AN inspector has warned that boredom could affect the mental health of asylum seekers at RAF Wethersfield, which could lead to “violence”.

David Neal, the independent chief inspector of borders and immigration, visited the former military site in December 2023 and wrote to the Home Secretary and Braintree MP James Cleverly  with his concerns.

Mr Neal then wrote to Legal Migration Minister Tom Pursglove on February 9, saying he had found “no improvement” on his latest visit.

Mr Neal said: “There were 555 service users at Wethersfield yesterday, all of whom face uncertainty and boredom while lacking constructive outlets for their energies.
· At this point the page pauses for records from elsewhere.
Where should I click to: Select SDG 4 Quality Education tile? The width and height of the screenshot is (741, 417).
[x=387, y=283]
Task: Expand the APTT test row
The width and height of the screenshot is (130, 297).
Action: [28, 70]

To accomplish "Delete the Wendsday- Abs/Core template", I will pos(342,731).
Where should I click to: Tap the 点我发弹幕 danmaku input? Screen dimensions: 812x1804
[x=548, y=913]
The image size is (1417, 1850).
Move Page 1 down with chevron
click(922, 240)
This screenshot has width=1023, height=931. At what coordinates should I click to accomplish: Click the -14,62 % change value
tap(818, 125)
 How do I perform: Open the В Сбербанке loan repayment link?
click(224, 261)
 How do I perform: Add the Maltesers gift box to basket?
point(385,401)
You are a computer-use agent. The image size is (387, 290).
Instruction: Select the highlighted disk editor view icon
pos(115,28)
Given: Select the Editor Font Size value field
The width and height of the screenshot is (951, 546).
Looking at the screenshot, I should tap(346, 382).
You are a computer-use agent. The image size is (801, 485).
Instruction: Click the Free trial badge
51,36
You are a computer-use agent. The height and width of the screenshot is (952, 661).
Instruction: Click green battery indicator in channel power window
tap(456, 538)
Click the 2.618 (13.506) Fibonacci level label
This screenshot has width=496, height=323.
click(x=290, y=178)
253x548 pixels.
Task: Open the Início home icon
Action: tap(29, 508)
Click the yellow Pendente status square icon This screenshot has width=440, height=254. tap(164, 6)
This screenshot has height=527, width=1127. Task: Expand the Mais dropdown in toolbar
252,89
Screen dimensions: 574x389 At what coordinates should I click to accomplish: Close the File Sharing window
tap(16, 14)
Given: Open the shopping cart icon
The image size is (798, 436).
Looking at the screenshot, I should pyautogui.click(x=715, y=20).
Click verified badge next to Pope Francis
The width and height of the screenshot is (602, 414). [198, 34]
“I spoke to a number of men, and it was clear to me that there was an overwhelming feeling of hopelessness caused by boredom, which invariably, in my experience, leads to violence.”

Mr Neal also said a “lack of purposeful activity” at the asylum centre “was likely to have a deleterious impact on the residents’ mental health”, increasing the risk of disorder.

Saffron Walden Reporter: David Neal - Independent Chief Inspector of Borders and ImmigrationDavid Neal - Independent Chief Inspector of Borders and Immigration (Image: UK Government)

A Home Office spokesman said: “We take the safety and welfare of asylum seekers at Wethersfield extremely seriously and we will increase occupancy of the site while prioritising welfare and integration.

“Wethersfield is designed to provide adequate and functional accommodation for male asylum seekers and is designed to be as self-sufficient as possible, helping to minimise the impact on local communities and services.

The Home Office spokesman said the asylum centre provides “communal, spaces, faith and worship facilities, and a large gymnasium”, as well as access to medical support, mental health support, and a 24/7 helpline provided by Migrant Help.

The government’s latest information says the site will continue to accommodate single adult male asylum seekers between 18-65 and that in three years, with its existing refurbished buildings and modular accommodation blocks, it could support up to 1,700 asylum seekers.

The Government currently provides funding for £3,500 to local authorities for each new occupied bed across the country, which was extended to Braintree Council for the Wethersfield site.